By Maria Saporta
Friday, December 3, 2010
The future of Theatrical Outfit, one of Atlanta’s leading theater companies, has become much brighter with a conditional $500,000 gift from the Lettie Pate Evans Foundation, part of the Robert W. Woodruff family of foundations.
Theatrical Outfit is in the midst of a $1.685 million campaign that has to be completed by March to secure its future.
Before being able to qualify for the Evans grant, the foundation said Theatrical Outfit would have to raise $500,000 in cash reserves, which will eventually serve as the theater’s endowment. Twelve board members and close friends of the theater raised that money by the end of October, and the Evans Foundation decided to make the gift at its November board meeting.
But the foundation said its grant was contingent on the remaining $685,000 being raised by the March deadline.
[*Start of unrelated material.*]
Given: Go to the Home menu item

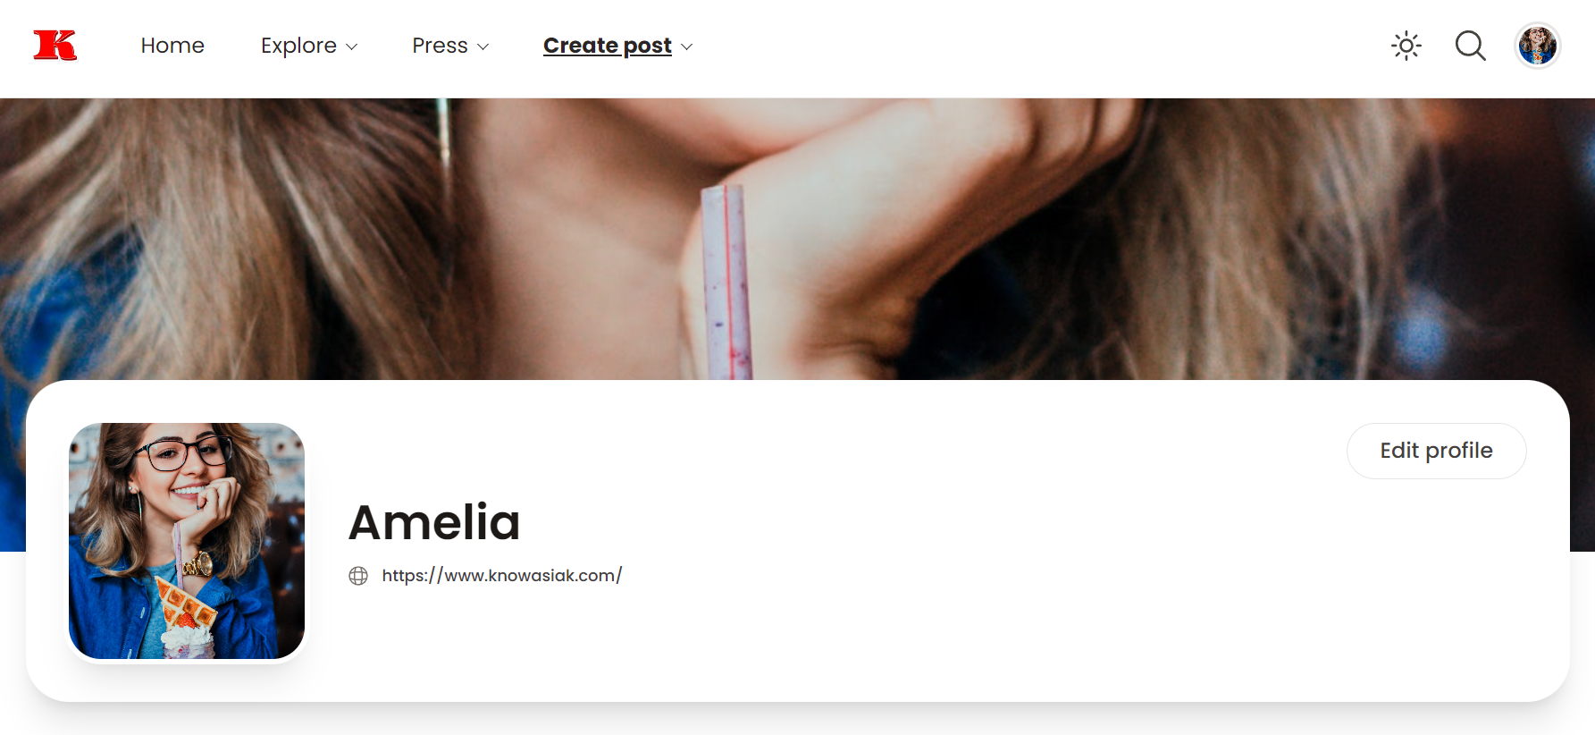Looking at the screenshot, I should point(172,46).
That condition is seen as a major driver in the theater being able to raise those dollars in time.
It’s been a roller-coaster ride for Theatrical Outfit, a theater company that has been around since 1976. In 2002, Bill and Peg Balzer made a $1.4 million gift permitting the company to buy the old Herren’s restaurant space and convert it into a theater. Balzer, a retired United Parcel Service Inc. executive, was chairing the theater’s board at the time.
A major capital campaign was launched to raise $4.3 million to renovate the theater, which opened in 2005. But because of the economic downturn, several of those campaign pledges fell through.
So, during the height of the 2008 recession, the situation could not have looked more bleak for Theatrical Outfit.
Its home — the Balzer Theater at Herren’s downtown — had been mortgaged to the tune of $2 million (more than $1 million of that has been paid off). Then the bank said it would be calling in the loan come March 2011.
“The last half of 2008 was a scary time,” said Tom Key, Theatrical Outfit’s executive artistic director. “We had lost so much funding, not so much in ticket sales but from corporations and donors who had been giving major amounts of dollars.”
The theater’s board drastically reduced its full-time staff from 14 to eight. It cut back on its productions and expenses. And it rented out the Balzer Theater to other organizations. That enabled the theater to operate at a surplus in the last year.
But it still had to repay the loans it had taken out on the building as well as a $212,000 line of credit. The $1.65 million campaign will not only pay off all the loans but give the theater company its first-ever endowment.
Under the arrangement, the Community Foundation of Greater Atlanta will actually own the title of the Balzer Theater at Herren’s, which will prevent the company from borrowing against the property.
Theatrical Outfit, however, will be able to use, manage and control the space without having to pay rent.
“It will be a permanent game-changer for Theatrical Outfit,” Key said. “We will be debt-free, and we will save about $70,000 a year in interest payments. And we will have a $500,000 cash reserve that will function as an endowment after five years.”
By achieving fiscal stability, Key said Theatrical Outfit is headed to becoming one of the nation’s strongest theater companies.
“We aspire to [be] the theater of record for the American South,” Key said. “This will secure the theater company for generations to come.”
Fundraiser joining civil rights center
Native Atlantan Deborah Richardson is coming back to town to serve as executive vice president of fundraising and program development for the National Center for Civil & Human Rights.
Richardson most recently was chief program officer of the Women’s Funding Network in San Francisco. Before moving to California, she was the top executive of the Atlanta Women’s Foundation. Richardson will be joining the Center at a critical time, as it is trying to finish raising enough money to break ground next year.
Richardson said she was motivated to return to Atlanta for this role because human rights are “in peril all around us.”
Former Atlanta Mayor Shirley Franklin, co-chair of the Center’s board, said she welcomes Richardson’s experience and passion back to Atlanta at a “crucial moment” in the development of the attraction that will be built north of Centennial Olympic Park on the same block as the Georgia Aquarium and the World of Coke.
Historic preservation leader
Atlantan Sheffield Hale has joined the board of the National Trust for Historic Preservation, following in the footsteps of his father, Bradley Hale.
Sheffield Hale, chief counsel for the American Cancer Society, has chaired the Georgia Trust for Historic Preservation, which is a partner (but not affiliated) with the National Trust. He also has chaired the board of the Atlanta History Center.
“I’ve been a grass-roots preservationist,” said Hale, who also is an environmentalist. “The greenest building is the one that already exists. I think preservation has never been more relevant.”
Currently, the other Atlantan on the National Trust’s board is Mtaminika Youngblood, who spearheaded the rebirth of the Old Fourth Ward and the King Historic District.
CEOs head to Ron Clark
The Atlanta CEO Council will meet at the Ron Clark Academy in southeast Atlanta on Dec. 6 between 6 p.m. and 8 p.m. Executives including Sig Mosley, Bert Ellis, Kelly Gay, Charlie Paparelli and Wain Kellum will challenge Ron Clark students in a round of “Are you Smarter than an RCAer?”